I think there are several different axes one can split programmer culture down (which may or may not be orthogonal).

Brian Beckman explained one such axis, as an aside, in "Don't fear the Monad" [1], about two differing views that born in the '70s and split two programmers into two camps:

The bottom-up people, and the top-down people:

- The bottom-up people start with the hardware and only add abstractions and trade performance where necessary (fortran, c, java)

- The top-down people started with perfect abstraction/logic and reduced/removed abstraction to get access to the hardware and performance where necessary (lisp, ml, haskell)

What is interesting these days, is that these two camps are trying to steal more and more ideas from each other [2]

[1] http://www.youtube.com/watch?v=ZhuHCtR3xq8

[2] http://i.imgur.com/ugnuti0.png

(previous discussion: https://news.ycombinator.com/item?id=7024483 )

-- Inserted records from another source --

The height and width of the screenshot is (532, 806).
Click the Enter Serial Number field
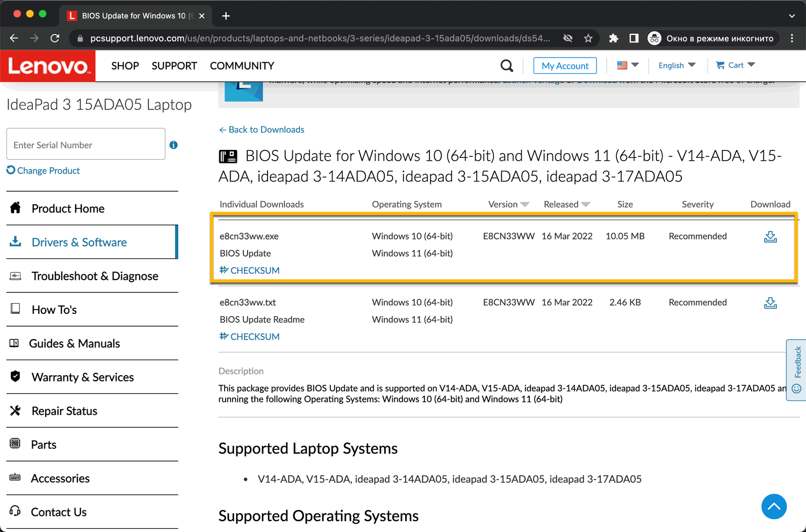point(86,145)
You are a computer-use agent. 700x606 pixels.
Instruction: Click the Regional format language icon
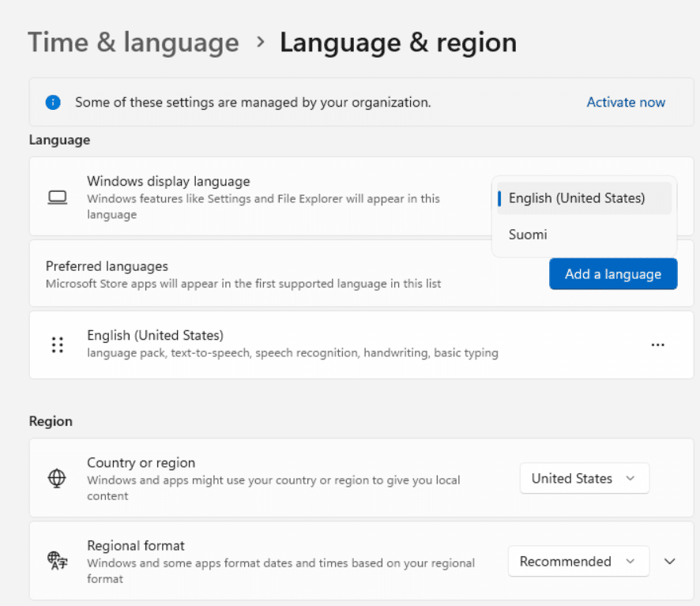click(57, 561)
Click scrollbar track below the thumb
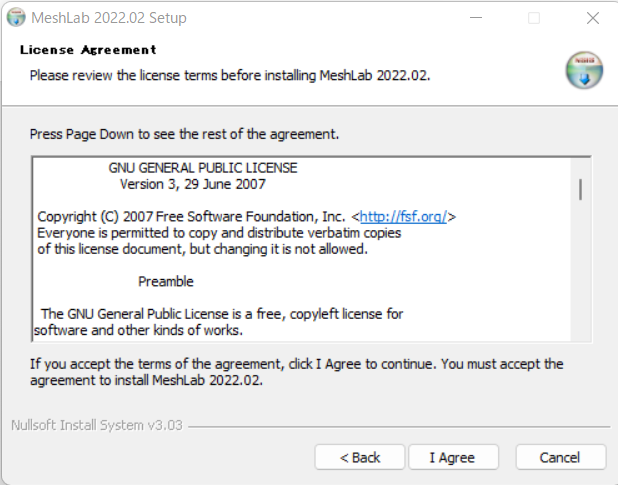The image size is (618, 485). click(580, 272)
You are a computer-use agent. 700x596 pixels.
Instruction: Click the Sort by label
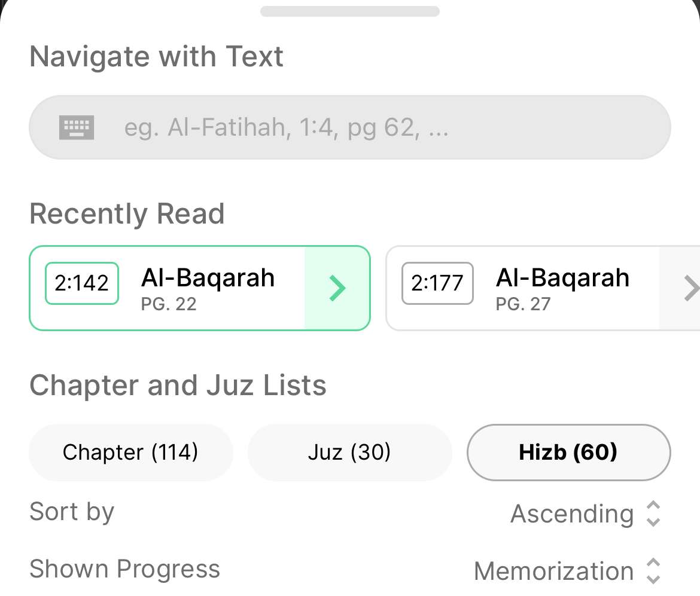tap(72, 512)
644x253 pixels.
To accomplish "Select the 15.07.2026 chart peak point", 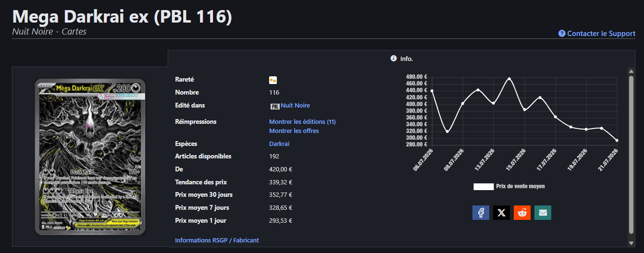I will point(509,79).
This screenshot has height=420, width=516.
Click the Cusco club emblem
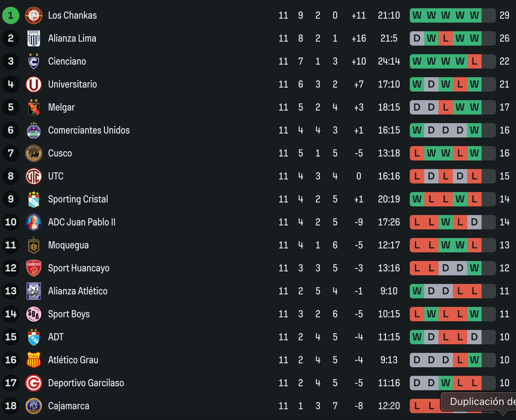[34, 153]
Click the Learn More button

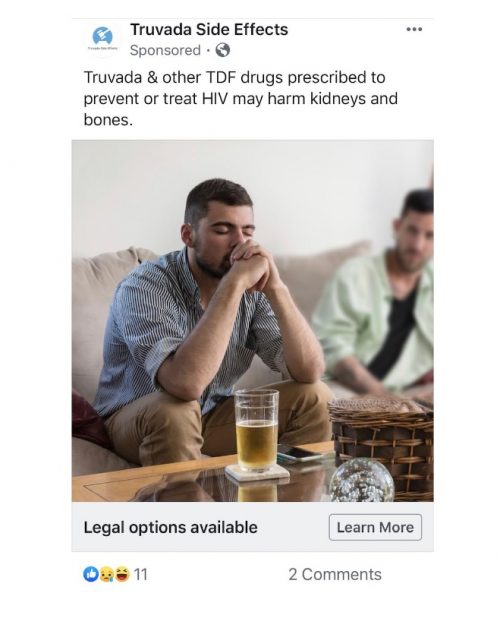click(x=375, y=527)
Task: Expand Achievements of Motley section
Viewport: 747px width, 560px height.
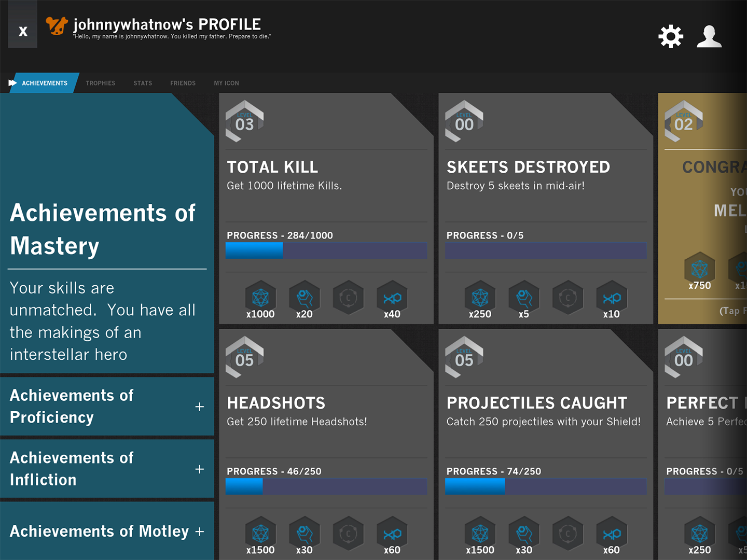Action: coord(199,531)
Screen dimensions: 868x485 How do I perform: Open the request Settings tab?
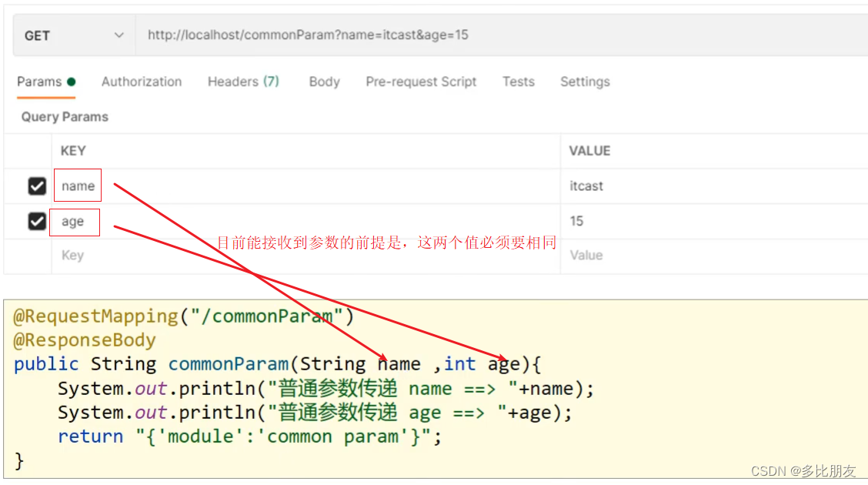pyautogui.click(x=585, y=82)
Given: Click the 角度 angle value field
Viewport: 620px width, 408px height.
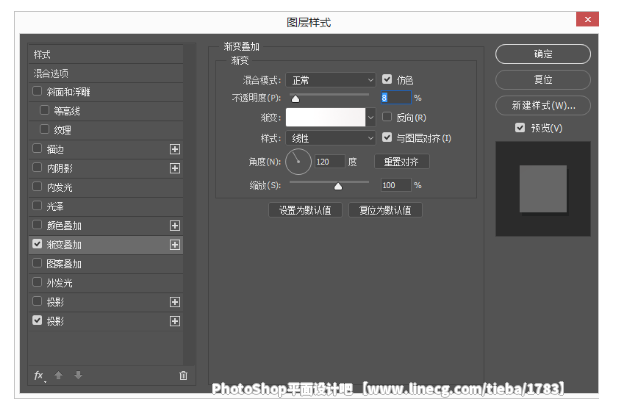Looking at the screenshot, I should (329, 161).
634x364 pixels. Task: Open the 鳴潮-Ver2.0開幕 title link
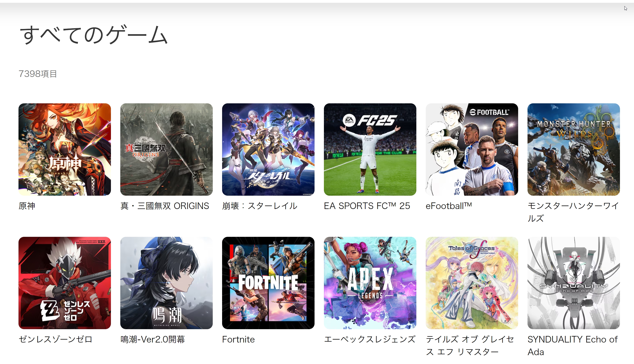(x=153, y=339)
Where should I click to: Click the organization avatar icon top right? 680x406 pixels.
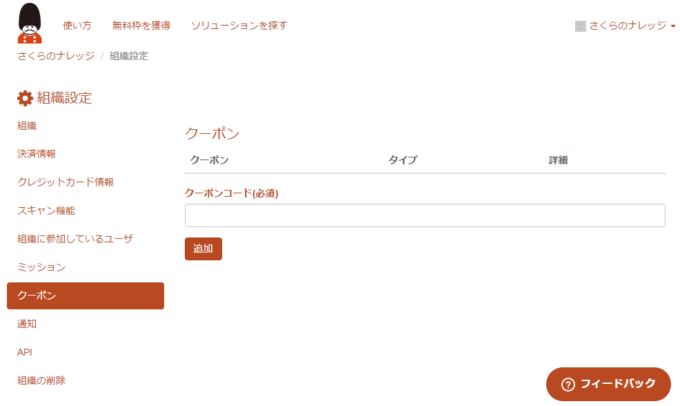(580, 26)
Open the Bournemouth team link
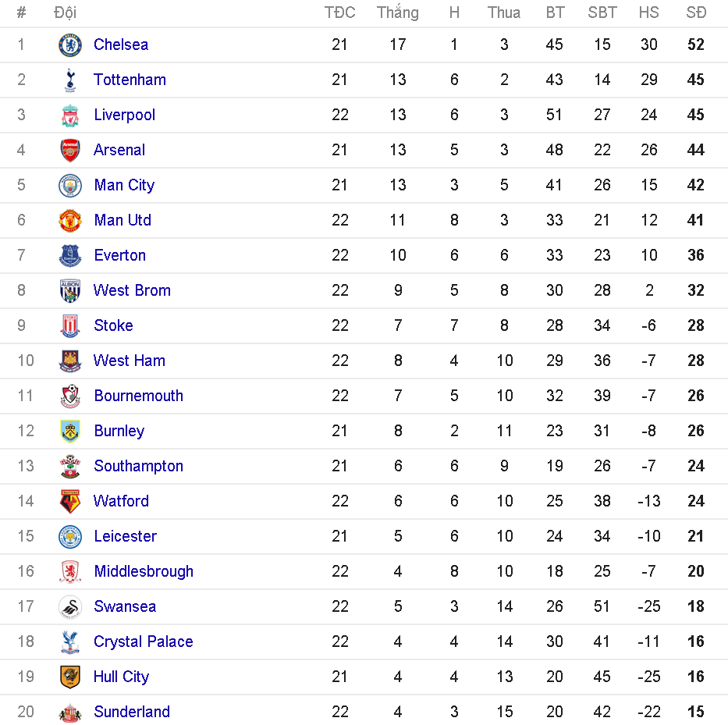The width and height of the screenshot is (728, 725). tap(138, 396)
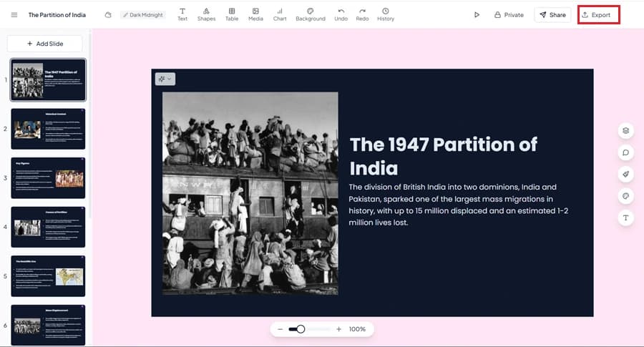The height and width of the screenshot is (347, 644).
Task: Open the Media tool
Action: coord(255,14)
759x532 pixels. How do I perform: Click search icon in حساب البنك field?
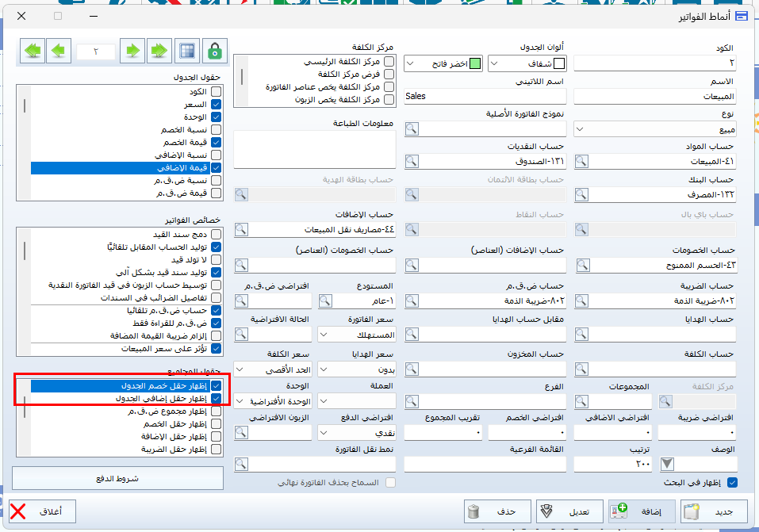(581, 194)
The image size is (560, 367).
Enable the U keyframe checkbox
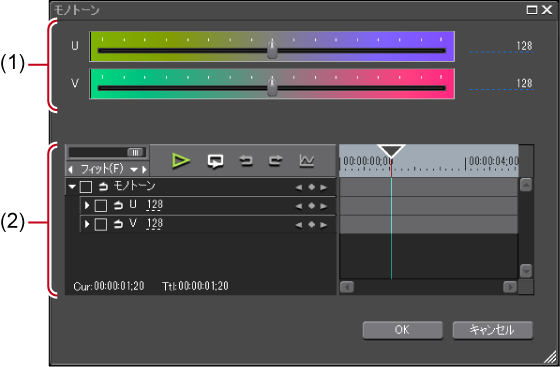(x=101, y=206)
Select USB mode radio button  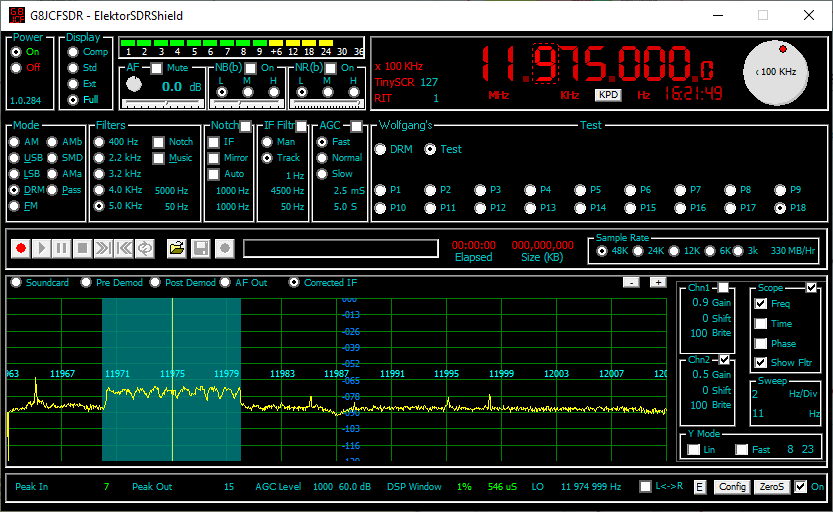coord(15,158)
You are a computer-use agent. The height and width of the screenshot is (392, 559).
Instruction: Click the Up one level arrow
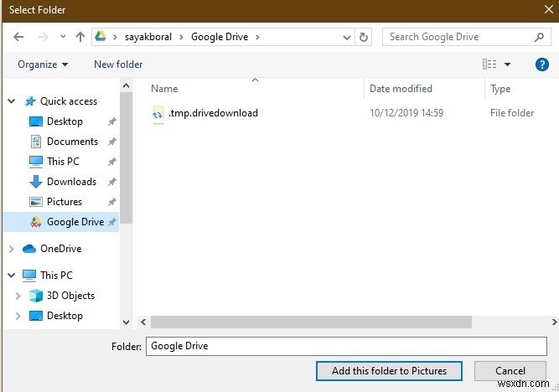[80, 37]
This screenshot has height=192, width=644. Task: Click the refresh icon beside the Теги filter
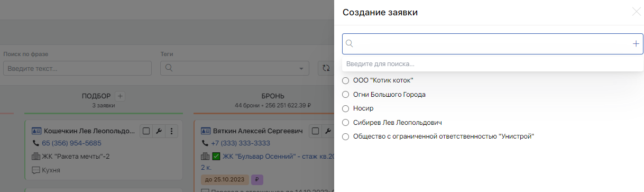click(x=326, y=68)
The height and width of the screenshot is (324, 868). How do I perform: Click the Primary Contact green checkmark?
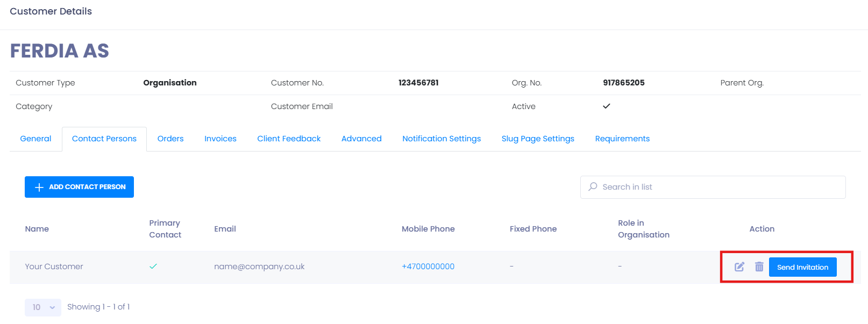153,266
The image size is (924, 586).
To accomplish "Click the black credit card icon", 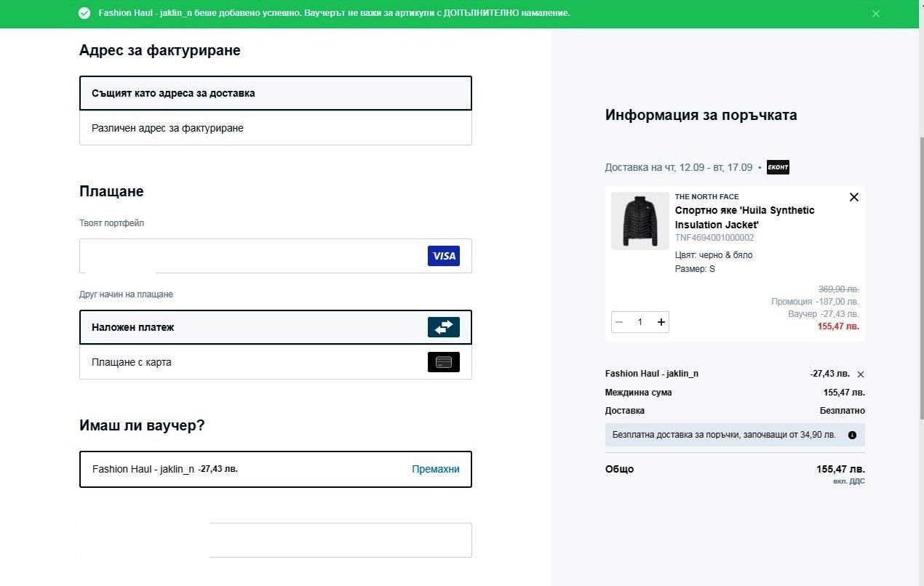I will [443, 362].
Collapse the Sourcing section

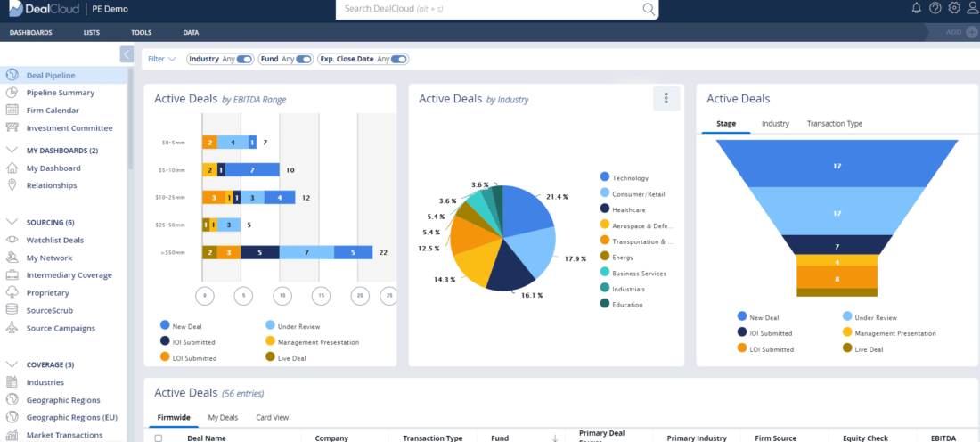click(12, 222)
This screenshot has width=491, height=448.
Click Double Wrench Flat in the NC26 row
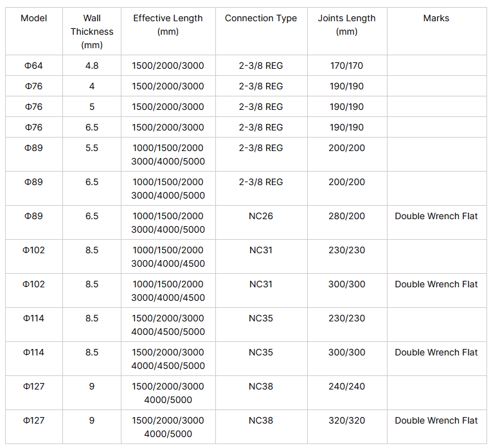pyautogui.click(x=436, y=216)
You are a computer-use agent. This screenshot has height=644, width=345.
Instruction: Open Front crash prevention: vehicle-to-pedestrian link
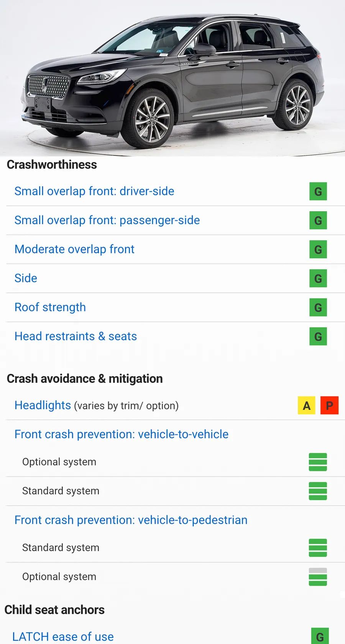131,520
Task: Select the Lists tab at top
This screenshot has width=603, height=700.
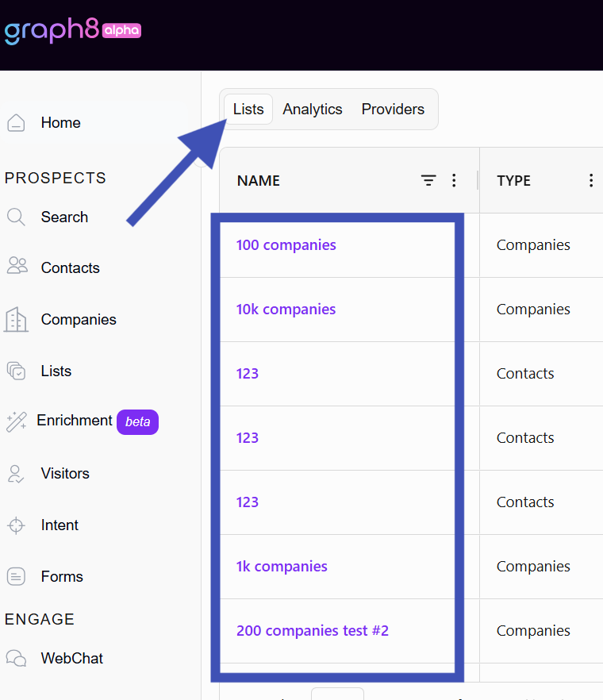Action: coord(248,110)
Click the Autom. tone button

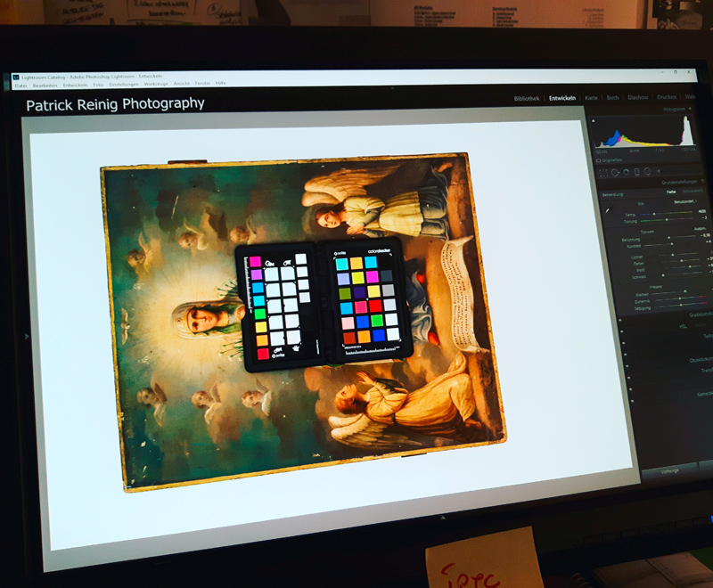click(x=699, y=230)
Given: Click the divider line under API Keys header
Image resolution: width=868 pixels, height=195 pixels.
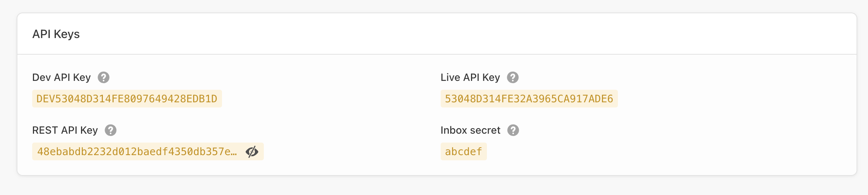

Computer Science vs. Software Engineering; although usually the label "Computer Science" is applied to both.

Paraphrasing the PDF:

Loosely speaking, I mean the distinction between programmers who regard their central aim as being to solve problems, and those who are more concerned with building and understanding theories... If you are unsure to which class you belong, then consider the following two statements. (i) The point of solving problems is to understand computation better. (ii) The point of understanding computation is to become better able to solve problems.

Here (i) corresponds to Computer Science and (ii) to Software Engineering.


> If you are unsure to which class you belong, then consider the following two statements. (i) The point of solving problems is to understand computation better. (ii) The point of understanding computation is to become better able to solve problems.

Like the original statement in the article, your paraphrasing strikes me as being egg and chicken. I think most mathematicians and hackers would sit on the fence.


Perhaps. But even those who sit on the fence lean toward one side or the other.


Or the fence sitters lean one way or the other depending on their mood/requirements.